Lundbeck announced that Vyepti (eptinezumab) met the primary and all key secondary endpoints in SUNRISE, a phase III pivotal trial predominantly conducted in Asia evaluating the efficacy and safety in patients with chronic migraine. SUNRISE (NCT04921384) was an interventional, multi-regional, multi-site, randomized, double-blind, placebo-controlled phase III trial, to confirm the efficacy and safety of Vyepti in participants with chronic migraine who were eligible for preventive treatment- that started in May 2021. Chronic migraine was defined as migraine occurring on ≥8 days per month and headache occurring on >14 days. Participants were randomly allocated to one of three treatment groups: Vyepti 300 mg, Vyepti 100 mg, or placebo.

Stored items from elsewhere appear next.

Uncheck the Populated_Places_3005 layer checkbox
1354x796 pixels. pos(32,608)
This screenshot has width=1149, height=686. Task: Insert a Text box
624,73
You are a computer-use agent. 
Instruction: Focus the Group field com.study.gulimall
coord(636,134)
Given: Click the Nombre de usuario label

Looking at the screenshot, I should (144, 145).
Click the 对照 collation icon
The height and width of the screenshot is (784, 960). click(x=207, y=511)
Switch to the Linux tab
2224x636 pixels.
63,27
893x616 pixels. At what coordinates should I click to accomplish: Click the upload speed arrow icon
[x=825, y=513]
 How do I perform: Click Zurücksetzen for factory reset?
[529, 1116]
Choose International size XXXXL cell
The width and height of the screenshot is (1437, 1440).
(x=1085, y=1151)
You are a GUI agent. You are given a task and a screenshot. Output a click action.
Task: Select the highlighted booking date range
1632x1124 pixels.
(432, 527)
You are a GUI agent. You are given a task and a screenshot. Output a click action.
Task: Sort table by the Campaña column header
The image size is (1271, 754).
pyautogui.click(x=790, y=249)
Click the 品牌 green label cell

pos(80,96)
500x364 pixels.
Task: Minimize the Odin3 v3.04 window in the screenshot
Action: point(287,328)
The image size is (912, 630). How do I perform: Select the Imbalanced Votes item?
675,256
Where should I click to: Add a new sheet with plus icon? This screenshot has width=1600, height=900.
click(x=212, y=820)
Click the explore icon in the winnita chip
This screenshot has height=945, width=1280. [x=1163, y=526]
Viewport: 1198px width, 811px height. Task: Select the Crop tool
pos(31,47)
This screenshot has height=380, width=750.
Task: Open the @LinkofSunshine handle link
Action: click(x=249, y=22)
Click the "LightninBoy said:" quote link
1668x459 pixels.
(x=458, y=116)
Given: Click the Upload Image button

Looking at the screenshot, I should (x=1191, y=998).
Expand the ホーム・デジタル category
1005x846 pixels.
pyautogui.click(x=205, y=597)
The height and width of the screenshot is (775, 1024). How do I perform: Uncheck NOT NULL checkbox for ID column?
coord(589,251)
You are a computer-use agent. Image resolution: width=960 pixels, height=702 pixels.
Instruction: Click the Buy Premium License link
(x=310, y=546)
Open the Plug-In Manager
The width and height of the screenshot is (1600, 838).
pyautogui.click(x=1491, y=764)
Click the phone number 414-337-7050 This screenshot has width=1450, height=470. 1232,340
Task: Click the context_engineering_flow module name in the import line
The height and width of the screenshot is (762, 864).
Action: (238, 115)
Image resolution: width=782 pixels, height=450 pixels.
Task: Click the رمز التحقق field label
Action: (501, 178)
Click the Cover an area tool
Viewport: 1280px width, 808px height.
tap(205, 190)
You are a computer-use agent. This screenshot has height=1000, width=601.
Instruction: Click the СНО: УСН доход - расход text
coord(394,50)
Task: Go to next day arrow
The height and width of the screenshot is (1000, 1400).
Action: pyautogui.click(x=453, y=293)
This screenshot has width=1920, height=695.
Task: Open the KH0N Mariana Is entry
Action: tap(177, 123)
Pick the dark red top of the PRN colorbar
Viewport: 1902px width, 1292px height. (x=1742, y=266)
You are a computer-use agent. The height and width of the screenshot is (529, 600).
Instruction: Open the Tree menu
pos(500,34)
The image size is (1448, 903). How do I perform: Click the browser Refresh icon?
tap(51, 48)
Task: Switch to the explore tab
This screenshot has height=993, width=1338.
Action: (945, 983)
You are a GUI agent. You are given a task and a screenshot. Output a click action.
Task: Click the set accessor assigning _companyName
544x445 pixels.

The double-blind, placebo-controlled treatment period wias followed by an extension period where all participants received active treatment to further assess the safety and tolerability of Vyepti. The total trial duration from the Screening Visit to the Safety Follow-up Visit was approximately 36 weeks and included a Screening Period (28-30 days), a Placebo-controlled Period (12 weeks), an Extension Period (12 weeks), and a Safety Follow-up Period (8 weeks). Participants in Japan completing the SUNRISE trial were offered to continue in the SUNSET trial (NCT05064371) which consisted of an open-label treatment of 60 weeks (five infusions),and a Safety Follow-up Period (8 weeks)..Based on the trial results Lundbeck plans to initiate discussions with relevant regulatory authorities with the aim of making Vyepti available for people suffering from migraine across Asia. In the SUNRISE trial,

Vyepti met the primary endpoint showing statistically significant reductions in monthly migraine days (MMD) as compared with placebo. From baseline (average of 17 days) over weeks 1 through 12, mean reductions in MMDs were -7.5 for 300 mg and -7.2 for 100 mg compared to -4.8 days for placebo (p<0.0001 and p<0.0001 for 300 mg and 100 mg vs placebo, respectively). In addition, significantly greater proportions of patients achieved ≥50% reduction in monthly migraine days over weeks 1-12 with Vyepti 300 mg and 100 mg compared to placebo. Also confirming previous efficacy findings with Vyepti, more patients treated with Vyepti achieved ≥75% reduction in MMDs compared to placebo, and the SUNRISE trial confirmed early onset of preventive effects with significantly lower proportion of patients experiencing migraine on the day following infusion with Vyepti compared to placebo. The observed safety profile of Vyepti in the SUNRISE trial was generally similar to placebo, with the most common treatment-emergent adverse events (TEAEs) being COVID-19 and nasopharyngitis. The safety profile and the rates of TEAEs with Vyepti were consistent with previously reported trials.